TEXTO SOBRE O ENSINO DA MÚSICA NA EDUCAÇÃO INFANTIL

Ouvir música, aprender uma canção, brincar de roda, realizar brinquedos rítmicos, são atividades que despertam, estimulam e desenvolvem o gosto pela atividade musical, além de propiciar a vivência de elementos estruturais dessa linguagem.
A criança através da brincadeira, relaciona-se com o mundo que a cada dia descobre e é dessa forma que faz música: brincando. Receptiva e curiosa, ela pesquisa materiais sonoros, "descobre instrumentos", inventa melodias e ouve com prazer a música de todos os povos.
De forma ativa e contínua, a aprendizagem musical integra prática, reflexão e conscientização, encaminhando a experiência para níveis cada vez mais elaborados.
O envolvimento das crianças com o universo sonoro, começa ainda antes do nascimento, pois na faze intra-uterina os bebês já convivem com um ambiente de sons provocados pelo corpo da mãe, como sangue que flui nas veias, a respiração e a movimentação dos intestinos. A voz materna também constitui material sonoro especial e referência afetiva para eles.

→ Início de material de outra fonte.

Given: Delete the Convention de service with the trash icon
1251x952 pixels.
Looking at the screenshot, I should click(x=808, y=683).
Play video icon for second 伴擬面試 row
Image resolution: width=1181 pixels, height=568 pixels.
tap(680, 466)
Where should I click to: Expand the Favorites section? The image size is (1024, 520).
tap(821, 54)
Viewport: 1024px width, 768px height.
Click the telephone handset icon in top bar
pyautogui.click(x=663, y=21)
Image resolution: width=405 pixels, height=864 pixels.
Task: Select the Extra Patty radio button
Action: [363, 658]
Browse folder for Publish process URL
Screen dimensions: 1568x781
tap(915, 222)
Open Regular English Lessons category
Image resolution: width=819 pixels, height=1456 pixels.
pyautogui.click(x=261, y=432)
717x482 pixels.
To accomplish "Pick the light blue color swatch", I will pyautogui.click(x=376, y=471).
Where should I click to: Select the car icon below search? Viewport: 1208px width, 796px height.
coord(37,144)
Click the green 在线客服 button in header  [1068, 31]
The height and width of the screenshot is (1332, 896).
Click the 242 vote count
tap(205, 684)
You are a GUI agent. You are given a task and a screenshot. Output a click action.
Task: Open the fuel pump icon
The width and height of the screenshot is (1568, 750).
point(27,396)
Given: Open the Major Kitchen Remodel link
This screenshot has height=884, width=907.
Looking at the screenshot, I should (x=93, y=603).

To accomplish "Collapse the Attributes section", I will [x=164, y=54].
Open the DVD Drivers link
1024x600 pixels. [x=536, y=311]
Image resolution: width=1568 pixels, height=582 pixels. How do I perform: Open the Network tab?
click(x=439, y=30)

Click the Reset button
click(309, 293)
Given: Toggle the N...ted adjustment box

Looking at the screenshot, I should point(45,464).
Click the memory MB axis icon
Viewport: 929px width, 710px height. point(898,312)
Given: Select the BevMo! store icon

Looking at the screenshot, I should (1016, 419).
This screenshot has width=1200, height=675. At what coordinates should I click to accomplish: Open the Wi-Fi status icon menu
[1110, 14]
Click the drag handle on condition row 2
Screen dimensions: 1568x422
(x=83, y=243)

Portanto, a interação da criança com a música, como podemos observar já se inicia logo cedo, ouvir música é quase inevitável em nossa paisagem sonora, pois como foi dito, é interessante observar o reconhecimento dos bebês ao ouvir a voz da mãe, o barulho do pai chegando do trabalho, das cantigas de ninar para dormir, o barulho dos objetos ao cair, o que desperta na criança a curiosidade, a alegria, entusiasmo ocasionados pela sonoridade. Estando presente a música em nossas vidas, podemos então afirmar que a linguagem musical surge espontaneamente na criança por meio do contato com o ambiente sonoro da cultura na qual está imersa.
O ensino da música vem sendo tratado com bastante seriedade e muitas perspectivas por profissionais da Educação Infantil. Trazendo como prova relatos de uma professora entrevistada.
O tipo de música escutado pela professora entrevistada de Educação Infantil coincide com o tipo de música de minha preferência também, ou seja, músicas que tragam em suas letras mensagens sentimentais.
Em relação à mídia, esta não tem influência em minha preferência musical. Acredito que quando gostamos de um tipo de música, não importa os tipos de músicas que estejam em destaque na mídia, pois já temos uma preferência musical formada em nossa mente.
De acordo com a entrevista e o relato pessoal, observei que o que mais chama atenção nas músicas ouvidas no dia-a-dia é a letra.
Das músicas que escuto no meu dia-a-dia, algumas podem ser usadas em sala de aula e outras não. As que podem ser usadas são as que falam de valores (tema fundamental a ser trabalhado) e as outras músicas podem não ser adequadas para utilizar em educação infantil devido à faixa etária das crianças.
Segundo a entrevista realizada, a professora aborda utilizar bastante músicas em suas aulas, quase que diariamente. Porém não as músicas de seu gosto pessoal e sim músicas clássicas, de ninar e etc. em atividades normais do dia-a-dia, no momento do trabalho dirigido, quando o plano do dia e as curiosidades já foram combinados, assim fazendo com que as crianças trabalhem em silêncio ouvindo a música.
A professora entrevistada vê a música como um ótimo recurso em sala de aula, pois ela é capaz de transmitir sossego, calmaria e até inspiração, fazendo com que o tempo passe mais rápido e a aula se torne mais prazerosa, trazendo tranqüilidade à sala de aula.
Acredito que a música seja um recurso muito importante no contexto escolar, pois ela estimula, acalma, torna a aula diferente e este é um ótimo recurso para trabalhar determinados conteúdos de forma muito mais gostosa.
O ensino da música na escola seria um diferencial fantástico na qualidade da educação, pois ela auxilia no desenvolvimento de aspectos psicomotores, socialização, desinibição e etc.
A Comissão de Educação (CE), presidida por Cristovam Buarque ( PDT-DF), aprovou em dezembro de 2007, por unanimidade e em decisão terminativa, projeto de lei que torna obrigatório o ensino de música nas escolas da educação básica. A proposta, da senadora Roseana Sarney (PMDB-MA), altera a Lei de Diretrizes e Bases da Educação – LDB (Lei 9.394/96) – para incluir a música como conteúdo do ensino de Artes.